- Born: 21 January 1923 Coseley, Staffordshire, England
- Died: 30 April 2010 (aged 87) Upminster, Essex, England
- Education: Bilston School of Art; Birmingham College of Art; Royal College of Art;
- Occupations: Artist; Illustrator;
- Organization: Bank of England
- Known for: Designing banknotes

= Harry Eccleston =

Harry Norman Eccleston, OBE (21 January 1923 – 30 April 2010) was an artist from Coseley, Staffordshire (now West Midlands), England. He was the first full-time artist and designer of banknotes at the Bank of England.

==Artist==
He trained at Bilston School of Art, and in 1939, Birmingham College of Art, then later, after Royal Navy service in World War II, at the Royal College of Art. Although he lived in London, Eccleston's interest in his native Black Country continued throughout his life as produced paintings and etchings of the industrial landscape. Eccleston made a number of drawings and studies of the people of the Black Country and the steelworks that he had been exposed to in his childhood. As a perfectionist his drawing are precise and mathematical, making him "one of the finest engravers of his day."

==Banknote design==
He joined the Bank of England in 1958 as their first in-house artist-designer, and was the designer of the "D" series of British banknotes — the first pictorial notes. They all featured Queen Elizabeth II, as well as Isaac Newton (£1), the Duke of Wellington (£5), Florence Nightingale (£10), William Shakespeare (£20) and Christopher Wren (£50).

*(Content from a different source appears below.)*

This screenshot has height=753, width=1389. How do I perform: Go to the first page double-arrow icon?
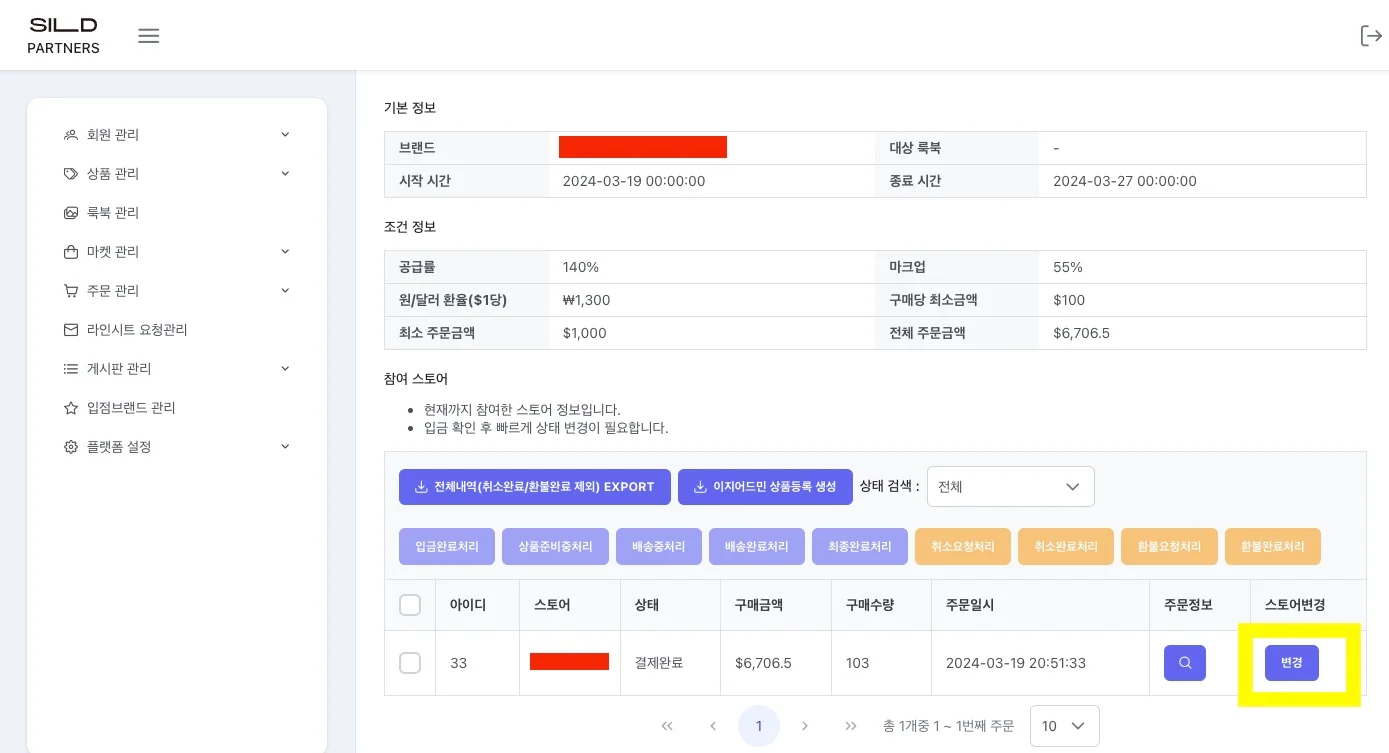point(667,726)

The notes were issued in 1970 and in use until 1981. Ecclestone retired from the Bank of England in 1983.

==Recognition==
He was appointed Officer of the Order of the British Empire in 1979. In 2003 he was given an honorary doctorate of arts, by the University of Wolverhampton, for his services to banknote design and printmaking.
He was elected as a member of the Royal West of England Academy and as an Honorary Member of the RBSA.

==Art works==
Examples of Harry Eccleston's work are held in a number of public collections, including the Black Country Living Museum and Birmingham Museum and Art Gallery.